No doubt, the experience can be exceedingly painful for children. But when a situation is inevitable, how do you help children still feel positive and confident? How do we help them come out stronger after the challenge of living through divorce?
When I was a child, divorce wasn’t a taboo subject. It wasn’t a subject. Period.
When I was seven, my aunt approached me and suggested that maybe I had some questions for my mother about the reason that I lived only with her. Or, perhaps I wanted to know the reason that we lived in the same building as my grandparents?
I looked at her like she was off the wall because the truth was that I had no questions.
Life as a child in a single-parent home was the only life I knew, and I didn’t expect any different. Honestly, I didn’t even want any different.
All of my basic needs were cared for and that was enough.
But there were chips in my armor. Like when I was eleven years old and we learned about the prohibition against hurting a widow or orphan. “What about parents and children of divorce,” I wondered. “Do they get special treatment too? Do they receive special mention?”
As I grew older still, I began to wonder about shidduchim. Would raising a family be different with my background?
I was a high-achiever for the most part, and I didn’t allow these questions to plague me—but they were there.
Fast forward 30 years. The world as we know it is full of organizations. There are organizations for widows, organizations for orphans, and yes—there are even organizations for children of single parent homes and their parents.

Sometimes I wonder whether, had these organizations existed when I was a child, the world would have felt safer, happier, and more inclusive to me.
There is no simple answer to that question. The world has changed. Conversations that once stayed private or unspoken are now discussed more openly, and emotional wellbeing has moved to the forefront.
Yet, often people need space before they can accept support.
Introverts, especially, are less likely to gravitate toward an organization than toward an individual. It’s hard for them to put themselves “out there.” It would have been hard for me to put myself out there.
But if I had to pick five things I would have told my younger self–or if I can get onto my soap box now and tell them to parents instead–they’d be:
- Engage in the bigger picture
An important message for kids is that every child struggles in some way. For some people that struggle is outward, for others it’s inwards. But no one gets to coast through life without challenges. That’s not the way that Hashem set the world up, and there is meaning to every struggle.
For parents and educators: Give this message over gently. Not in a heavy-handed lecture sort of way, but trickle, trickle, until it penetrates. Because when a child’s in a difficult situation that may be all that they see–and they need their parent’s wider perspective to help them see that bigger picture.
- Shame is thy enemy.
When my mother eventually remarried, I refused to tell my friends about it. Instead, I carried that load around for so long–it became an extra weight for no reason. Shame is counterproductive. Divorce is so, so hard. But from the countless children of divorce whom I’ve spoken to, it has emerged that those who share their “status” with the world and don’t try to hide behind it have a far easier time socially than those who don’t.

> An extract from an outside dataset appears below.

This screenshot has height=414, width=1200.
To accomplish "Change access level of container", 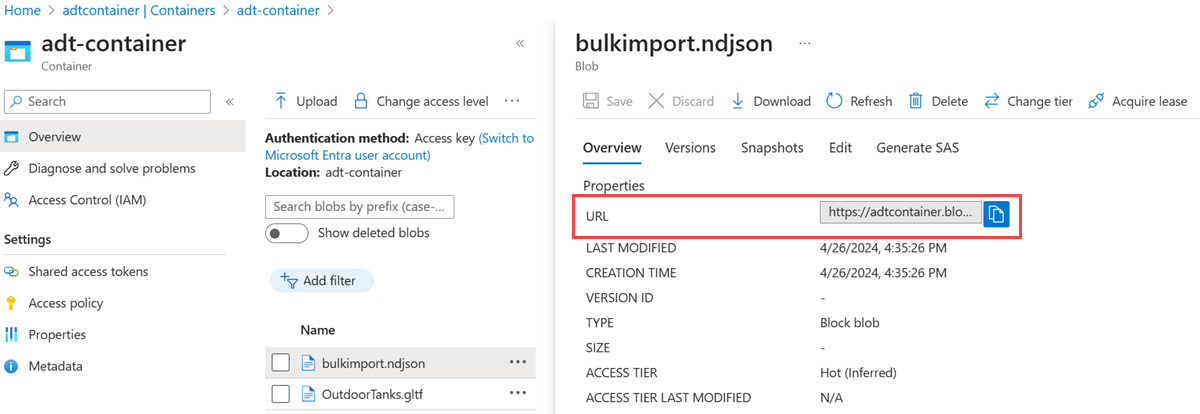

For parents and educators: Encourage your child to share. Tell them it may be a one-time difficult conversation, but it will ultimately make their life so much easier.
- Remember the good.
There are good people around. Truly. Divorce, and other difficult childhood experiences, make kids wary. It makes kids distrust the adults who “did it to them.” But there are good people out there. Lean into that.
For parents and educators: Understanding distrust when you see it, identifying it and empathizing with it, are great ways of telling a child “I see your struggle and am with you.” But then go a step beyond that struggle and actively point out the good people: teachers, therapists, Rabbanim, and mentors, whom children can gain from. Of course, it goes without saying that adults must actively believe this first before they can pass it on to children.
- Continue to be a child.
Divorce can jerk a child out of child territory. Put on them an onus that they never asked for. But there’s nothing wrong with still being a child. Remaining involved in age-appropriate games, crafts, etc. Not as a way of “proving yourself,” or “escaping,” but as a fun outlet.
For parents and educators: Deliberately protect the space of your child. They need it, they deserve it. And eventually, they will grow from it. But prompting children out of that space and into adult territory, by oversharing, asking for more help than a child can give, or simply by letting on that you “can’t,” isn’t going to build the child up. It may look like it temporarily, but cars zooming at a thousand miles per hour eventually crash.
- Resources exist.
One of the lines that jolted me most as a child was this: Ein Chadash Tachas Hashemesh. There is nothing new under the sun. Everything that I’m going through, my struggles, difficulties, and emotions–have existed already, and there is likely something out there to help me through it. Be it a teacher, a club, or a book. All that I need to do is find it and tap into it.
For parents and educators: Connect children to the resources that exist and don’t expect a one-size fits all answer. Some children connect better to individuals, others to groups, and still others to books, magazines, and the written word. Help exists. It’s simply a question of connecting each individual child to the type of help that suits them best.
And then stepping back to breathe and daven. Because sometimes, presence is more powerful than words.